[Entries from a dataset]
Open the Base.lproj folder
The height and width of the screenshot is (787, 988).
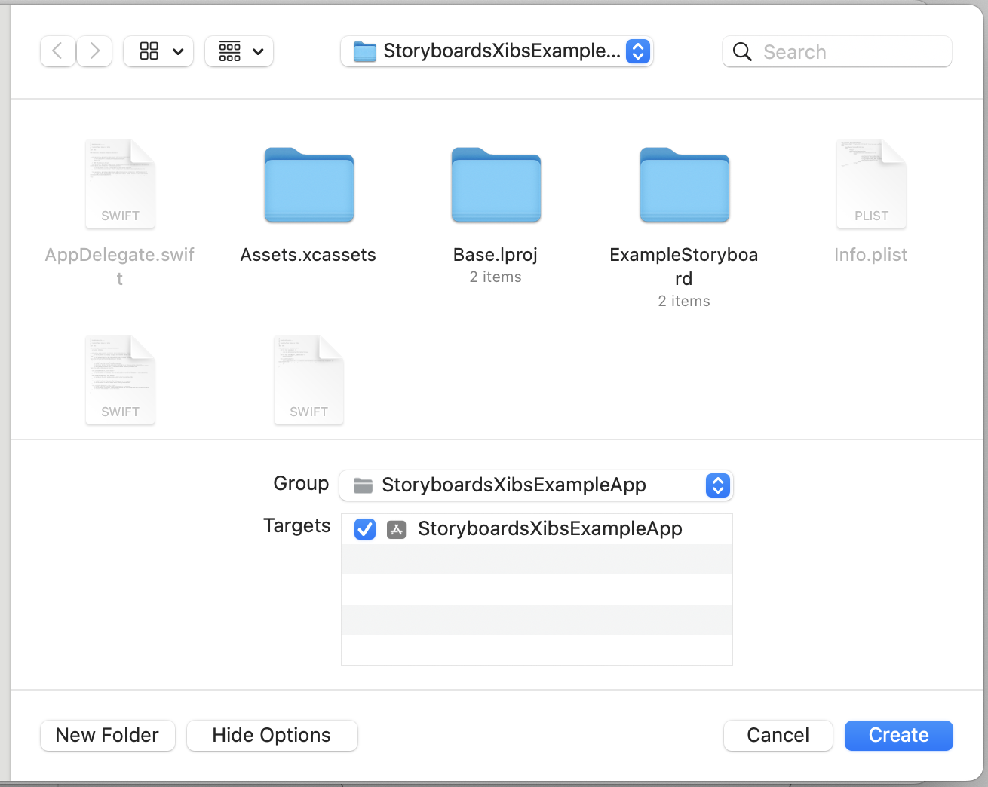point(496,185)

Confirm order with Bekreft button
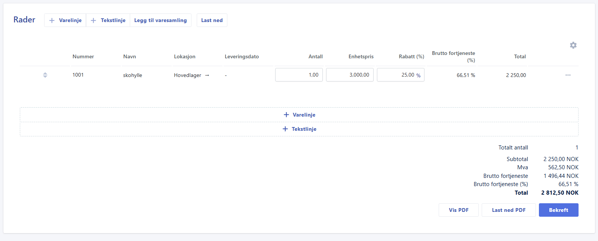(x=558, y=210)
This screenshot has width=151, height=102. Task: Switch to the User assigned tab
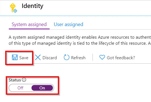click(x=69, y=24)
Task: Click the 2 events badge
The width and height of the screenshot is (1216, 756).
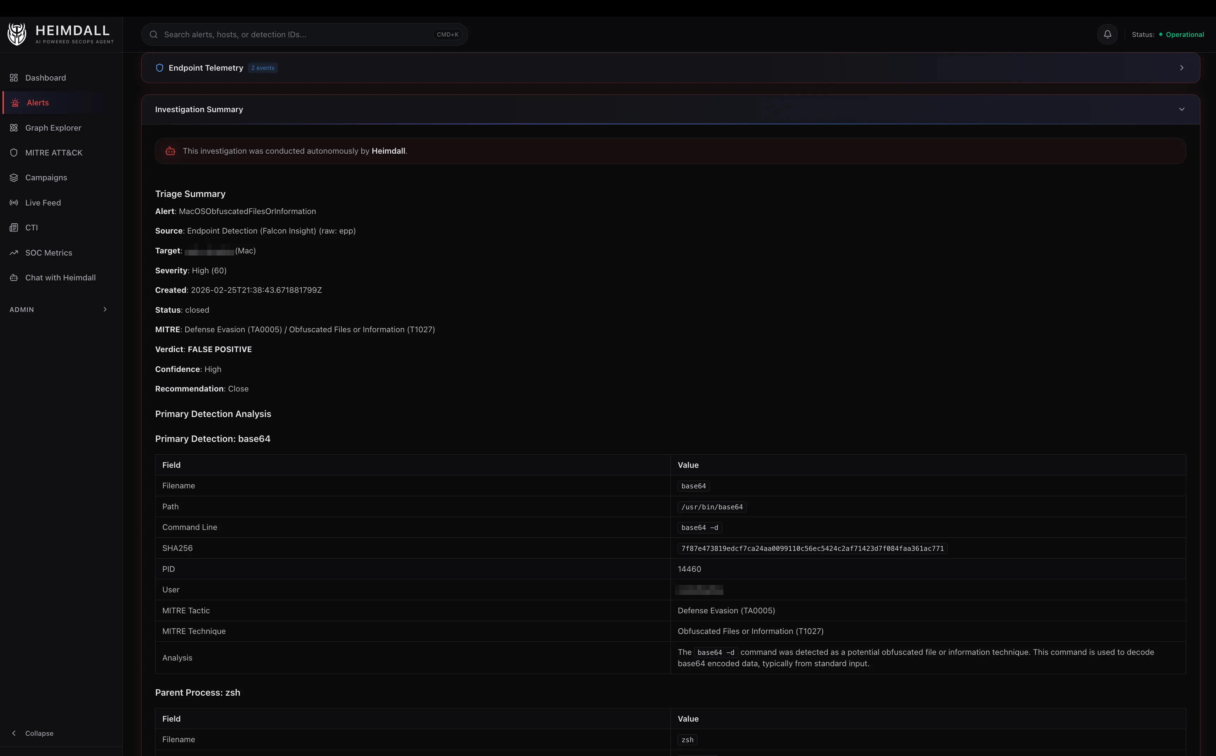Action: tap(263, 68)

### WORK TO BE COMPLETED
Put every line of the material into a JSON list of strings, with one string per line and blank lines skipped. Leave the pictures out.

### RESULT FOR THIS EXERCISE
[
  "Open the Base.lproj folder",
  "The height and width of the screenshot is (787, 988).",
  "point(496,185)",
  "Confirm order with Bekreft button",
  "(x=558, y=210)",
  "This screenshot has width=151, height=102. Task: Switch to the User assigned tab",
  "click(x=69, y=24)",
  "Task: Click the 2 events badge",
  "The width and height of the screenshot is (1216, 756).",
  "Action: tap(263, 68)"
]